A report to council by city manager Ken Watson served as a backdrop for council’s initiative. Watson said he drew on a bulletin from CivicInfo BC that analyzed council pay by population and region in B.C.
Specifically, Watson gathered information at council’s request about communities with populations between 10,000-25,000. At 17,000 Port Alberni’s population is in the middle, therefore the range was a good benchmark for comparison, the report noted.
According to the report, remuneration for Port Alberni’s council is $14,000 behind municipalities of similar size: $8,000 for mayor, $5,000 for council. The maximum mayors’ stipend was $78,000 while the minimum was $21,000. The average was $41,000.
For councillors, the maximum stipend was $31,000 and the minimum $9,000; the average was $17,000.
Three of the communities looked at as part of the report included Pitt Meadows (pop. 17,000), Courtenay (pop. 25,000) and Parksville (11,000).
In Pitt Meadows, the average single family home has an assessed value of $450,000. The annual property tax paid on that home is $1,698 plus utilities. The city collects $16 million for all property taxes.
Pitt Meadows Mayor Deb Walters’ salary is adjusted to 75 per cent of the published median salary of all Metro Vancouver mayors for the preceding year. Councillors make 37.5 per cent of the mayor’s salary.
Council salaries are reviewed by an independent committee each year.
In Courtenay, the average single family home has an assessed value of $279,000. The annual property tax paid on that home is $2,343 including utilities. The city took in $22 million in property taxes in 2013.
Courtenay council’s remuneration was last reviewed in 2010 and no changes were made.
In Parksville, the average single family home has an assessed value of $302,000. The annual property tax paid on that home is $2,600, which may include taxes collected for other bodies.

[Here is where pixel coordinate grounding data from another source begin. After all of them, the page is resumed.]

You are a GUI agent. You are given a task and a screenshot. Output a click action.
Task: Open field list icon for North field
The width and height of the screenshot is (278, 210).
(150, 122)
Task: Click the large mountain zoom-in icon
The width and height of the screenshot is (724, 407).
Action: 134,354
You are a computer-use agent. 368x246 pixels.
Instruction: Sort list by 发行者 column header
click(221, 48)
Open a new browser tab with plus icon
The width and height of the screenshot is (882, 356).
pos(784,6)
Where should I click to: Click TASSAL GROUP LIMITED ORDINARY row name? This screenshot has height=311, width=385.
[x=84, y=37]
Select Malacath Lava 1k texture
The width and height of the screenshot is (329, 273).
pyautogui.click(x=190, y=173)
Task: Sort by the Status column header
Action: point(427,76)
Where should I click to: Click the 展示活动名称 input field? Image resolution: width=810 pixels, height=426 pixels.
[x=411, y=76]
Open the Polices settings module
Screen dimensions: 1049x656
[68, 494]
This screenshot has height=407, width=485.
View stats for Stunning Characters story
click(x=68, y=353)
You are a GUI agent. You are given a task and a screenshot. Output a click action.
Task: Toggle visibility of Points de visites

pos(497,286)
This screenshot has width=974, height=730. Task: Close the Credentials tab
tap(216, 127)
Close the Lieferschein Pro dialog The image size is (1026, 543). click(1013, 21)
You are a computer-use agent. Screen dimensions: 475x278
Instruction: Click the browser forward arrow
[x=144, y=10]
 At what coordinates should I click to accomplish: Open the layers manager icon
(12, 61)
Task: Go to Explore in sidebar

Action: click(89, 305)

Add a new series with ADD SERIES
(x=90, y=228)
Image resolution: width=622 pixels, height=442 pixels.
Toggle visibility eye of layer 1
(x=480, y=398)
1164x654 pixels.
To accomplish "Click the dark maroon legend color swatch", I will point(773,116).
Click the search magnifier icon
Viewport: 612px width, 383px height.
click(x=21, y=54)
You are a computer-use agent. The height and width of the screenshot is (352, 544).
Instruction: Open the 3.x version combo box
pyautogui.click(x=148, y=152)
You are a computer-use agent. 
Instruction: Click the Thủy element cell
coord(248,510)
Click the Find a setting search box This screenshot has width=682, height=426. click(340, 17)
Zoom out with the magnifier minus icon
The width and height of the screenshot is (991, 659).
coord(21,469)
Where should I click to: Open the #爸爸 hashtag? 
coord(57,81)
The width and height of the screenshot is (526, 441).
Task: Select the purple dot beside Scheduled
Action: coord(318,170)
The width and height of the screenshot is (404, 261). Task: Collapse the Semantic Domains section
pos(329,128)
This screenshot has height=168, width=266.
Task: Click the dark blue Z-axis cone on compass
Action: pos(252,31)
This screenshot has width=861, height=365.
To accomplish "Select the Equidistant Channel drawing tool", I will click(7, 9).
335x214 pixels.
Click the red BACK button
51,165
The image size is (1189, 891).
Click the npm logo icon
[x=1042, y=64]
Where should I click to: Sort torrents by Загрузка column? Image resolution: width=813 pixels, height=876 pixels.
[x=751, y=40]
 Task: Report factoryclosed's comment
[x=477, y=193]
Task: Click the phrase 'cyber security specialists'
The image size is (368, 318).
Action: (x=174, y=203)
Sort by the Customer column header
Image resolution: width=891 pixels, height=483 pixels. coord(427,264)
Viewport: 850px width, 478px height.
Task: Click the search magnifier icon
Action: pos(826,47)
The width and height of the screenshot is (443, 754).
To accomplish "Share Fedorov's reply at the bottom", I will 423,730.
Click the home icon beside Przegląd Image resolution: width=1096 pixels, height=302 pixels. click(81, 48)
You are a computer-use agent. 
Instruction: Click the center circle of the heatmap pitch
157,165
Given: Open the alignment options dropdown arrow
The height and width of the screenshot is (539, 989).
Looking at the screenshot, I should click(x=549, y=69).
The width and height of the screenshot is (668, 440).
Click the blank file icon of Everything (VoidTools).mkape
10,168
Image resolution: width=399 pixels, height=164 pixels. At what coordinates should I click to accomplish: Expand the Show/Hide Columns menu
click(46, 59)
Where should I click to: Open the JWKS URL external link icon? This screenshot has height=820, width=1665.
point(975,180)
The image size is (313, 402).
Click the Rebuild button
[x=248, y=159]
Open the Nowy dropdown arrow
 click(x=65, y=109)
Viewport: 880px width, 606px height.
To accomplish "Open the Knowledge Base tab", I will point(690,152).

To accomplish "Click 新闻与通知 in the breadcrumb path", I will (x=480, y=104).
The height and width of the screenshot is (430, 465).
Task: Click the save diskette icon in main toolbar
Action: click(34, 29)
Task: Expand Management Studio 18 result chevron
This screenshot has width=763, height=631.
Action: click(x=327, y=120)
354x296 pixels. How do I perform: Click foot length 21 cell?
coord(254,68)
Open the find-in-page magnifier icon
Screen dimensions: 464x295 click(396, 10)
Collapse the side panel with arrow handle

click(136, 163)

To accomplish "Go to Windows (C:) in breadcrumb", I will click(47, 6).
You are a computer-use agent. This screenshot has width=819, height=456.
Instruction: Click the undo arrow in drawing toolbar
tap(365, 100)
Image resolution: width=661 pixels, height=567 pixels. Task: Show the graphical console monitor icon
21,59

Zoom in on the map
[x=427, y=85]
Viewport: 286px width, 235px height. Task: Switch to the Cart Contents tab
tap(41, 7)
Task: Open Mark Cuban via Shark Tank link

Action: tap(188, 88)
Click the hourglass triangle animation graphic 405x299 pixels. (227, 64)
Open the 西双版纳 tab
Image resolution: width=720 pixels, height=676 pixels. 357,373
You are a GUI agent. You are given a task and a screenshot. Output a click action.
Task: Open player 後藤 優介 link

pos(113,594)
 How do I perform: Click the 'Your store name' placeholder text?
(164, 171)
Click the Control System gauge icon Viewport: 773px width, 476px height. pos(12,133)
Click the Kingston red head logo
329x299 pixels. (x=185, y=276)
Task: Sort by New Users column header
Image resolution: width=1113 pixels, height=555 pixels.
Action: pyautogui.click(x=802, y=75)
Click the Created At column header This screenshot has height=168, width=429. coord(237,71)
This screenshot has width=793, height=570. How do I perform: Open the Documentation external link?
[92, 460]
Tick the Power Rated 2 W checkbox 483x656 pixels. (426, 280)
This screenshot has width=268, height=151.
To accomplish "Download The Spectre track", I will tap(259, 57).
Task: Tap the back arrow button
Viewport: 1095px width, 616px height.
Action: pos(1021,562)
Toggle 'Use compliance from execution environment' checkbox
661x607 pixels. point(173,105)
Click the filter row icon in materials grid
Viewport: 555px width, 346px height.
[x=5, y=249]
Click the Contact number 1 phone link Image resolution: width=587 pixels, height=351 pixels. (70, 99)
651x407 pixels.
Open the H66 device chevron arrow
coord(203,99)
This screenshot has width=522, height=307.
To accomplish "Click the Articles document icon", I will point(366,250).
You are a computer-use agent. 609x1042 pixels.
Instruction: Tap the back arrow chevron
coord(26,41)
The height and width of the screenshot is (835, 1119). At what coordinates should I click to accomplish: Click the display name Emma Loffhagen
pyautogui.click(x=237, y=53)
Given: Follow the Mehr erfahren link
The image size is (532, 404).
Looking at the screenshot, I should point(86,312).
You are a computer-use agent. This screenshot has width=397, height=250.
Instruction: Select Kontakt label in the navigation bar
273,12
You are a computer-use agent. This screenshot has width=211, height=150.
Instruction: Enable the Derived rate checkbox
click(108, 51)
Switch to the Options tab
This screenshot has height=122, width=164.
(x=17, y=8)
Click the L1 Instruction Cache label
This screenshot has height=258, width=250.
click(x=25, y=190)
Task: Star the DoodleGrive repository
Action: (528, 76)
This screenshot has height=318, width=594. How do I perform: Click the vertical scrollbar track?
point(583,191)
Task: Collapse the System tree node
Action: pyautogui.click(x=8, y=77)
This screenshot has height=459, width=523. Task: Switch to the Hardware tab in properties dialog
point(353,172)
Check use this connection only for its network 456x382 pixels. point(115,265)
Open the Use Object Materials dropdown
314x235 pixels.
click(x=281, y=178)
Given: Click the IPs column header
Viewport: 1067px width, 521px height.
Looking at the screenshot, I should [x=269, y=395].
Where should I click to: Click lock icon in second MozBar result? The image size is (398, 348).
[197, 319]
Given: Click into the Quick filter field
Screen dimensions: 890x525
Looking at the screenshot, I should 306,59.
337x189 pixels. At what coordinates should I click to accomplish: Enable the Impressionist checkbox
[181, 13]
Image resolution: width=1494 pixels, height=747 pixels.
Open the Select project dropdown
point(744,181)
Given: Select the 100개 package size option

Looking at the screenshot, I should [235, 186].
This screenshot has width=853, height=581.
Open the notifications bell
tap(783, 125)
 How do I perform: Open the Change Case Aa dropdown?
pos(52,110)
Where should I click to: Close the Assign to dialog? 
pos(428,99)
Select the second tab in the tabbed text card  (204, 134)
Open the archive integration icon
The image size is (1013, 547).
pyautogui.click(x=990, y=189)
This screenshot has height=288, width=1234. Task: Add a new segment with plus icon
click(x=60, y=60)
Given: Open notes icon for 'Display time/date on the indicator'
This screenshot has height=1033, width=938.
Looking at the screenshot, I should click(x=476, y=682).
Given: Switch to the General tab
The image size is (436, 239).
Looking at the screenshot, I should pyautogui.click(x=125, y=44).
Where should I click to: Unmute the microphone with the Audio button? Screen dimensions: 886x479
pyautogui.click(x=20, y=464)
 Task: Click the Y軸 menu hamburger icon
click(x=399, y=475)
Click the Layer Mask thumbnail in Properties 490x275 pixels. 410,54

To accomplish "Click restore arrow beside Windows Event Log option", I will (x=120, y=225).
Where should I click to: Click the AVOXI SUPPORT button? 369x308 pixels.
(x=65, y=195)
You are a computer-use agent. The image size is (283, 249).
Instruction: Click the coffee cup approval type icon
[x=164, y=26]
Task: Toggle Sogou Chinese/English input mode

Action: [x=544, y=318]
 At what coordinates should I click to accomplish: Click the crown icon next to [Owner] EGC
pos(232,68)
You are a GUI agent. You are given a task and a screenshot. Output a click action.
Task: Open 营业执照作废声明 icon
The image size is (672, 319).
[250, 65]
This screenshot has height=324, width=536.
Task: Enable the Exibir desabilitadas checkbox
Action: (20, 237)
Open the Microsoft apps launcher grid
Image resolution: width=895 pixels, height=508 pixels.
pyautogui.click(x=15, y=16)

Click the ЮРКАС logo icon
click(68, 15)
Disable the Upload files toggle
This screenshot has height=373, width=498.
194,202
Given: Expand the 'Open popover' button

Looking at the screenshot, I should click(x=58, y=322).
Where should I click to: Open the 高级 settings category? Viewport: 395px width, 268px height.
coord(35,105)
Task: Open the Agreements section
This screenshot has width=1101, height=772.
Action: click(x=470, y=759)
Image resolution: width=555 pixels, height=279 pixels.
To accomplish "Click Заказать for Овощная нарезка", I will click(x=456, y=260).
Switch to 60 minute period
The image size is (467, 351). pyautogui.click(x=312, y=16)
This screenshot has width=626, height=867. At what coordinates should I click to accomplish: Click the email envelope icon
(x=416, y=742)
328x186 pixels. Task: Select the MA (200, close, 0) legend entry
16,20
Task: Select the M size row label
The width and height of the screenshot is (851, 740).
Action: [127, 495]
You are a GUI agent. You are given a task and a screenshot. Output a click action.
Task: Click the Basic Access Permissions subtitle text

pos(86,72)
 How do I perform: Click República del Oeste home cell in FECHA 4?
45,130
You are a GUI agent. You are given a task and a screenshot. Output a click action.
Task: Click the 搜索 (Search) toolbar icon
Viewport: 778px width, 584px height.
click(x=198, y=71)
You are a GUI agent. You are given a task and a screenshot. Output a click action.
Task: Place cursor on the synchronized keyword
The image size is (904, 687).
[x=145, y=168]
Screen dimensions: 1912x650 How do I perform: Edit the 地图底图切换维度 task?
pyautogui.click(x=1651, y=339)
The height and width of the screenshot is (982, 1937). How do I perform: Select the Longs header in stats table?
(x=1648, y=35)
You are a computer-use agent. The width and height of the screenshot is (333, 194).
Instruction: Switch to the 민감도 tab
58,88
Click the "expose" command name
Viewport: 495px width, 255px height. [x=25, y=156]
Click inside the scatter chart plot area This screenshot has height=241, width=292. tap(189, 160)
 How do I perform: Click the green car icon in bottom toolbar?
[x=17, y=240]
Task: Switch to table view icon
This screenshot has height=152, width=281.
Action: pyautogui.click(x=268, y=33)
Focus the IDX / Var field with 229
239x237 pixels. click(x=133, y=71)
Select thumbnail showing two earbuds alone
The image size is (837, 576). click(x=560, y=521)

The city collected $11.3 million in property taxes for 2013 not including collections for other bodies.
By comparison, the average single family home in Port Alberni with an assessed value of $189,547 paid $1,667 in property taxes last year. And the city collected $20 million in property taxes in 2012.
There isn’t a problem finding candidates to run for city council, and pointing to other jurisdictions’ stipends creates a false economy, said Jordan Bateman, the BC director of the Canadian Taxpayers Federation.
In the 2011 civic election, four candidates ran for mayor and 19 candidates ran for the six other council seats. “There was no problem attracting interest in running for office,” Bateman said. “If they’re not having a problem getting people to put their name forward for the job then why the raise?”
Some municipalities calculate their stipends based on what nearby municipalities pay, but the move creates a false economy, Bateman said.
“If one goes up they all go up, and it creates this chain reaction where communities drive each others’ wages up while neglecting the other facts.”
Serving on city council is public service and should be treated as such, Bateman said. “But if councillors want to get paid more money then they can move to Nanaimo or Victoria and try and run on that kind of platform. This is a money grab.”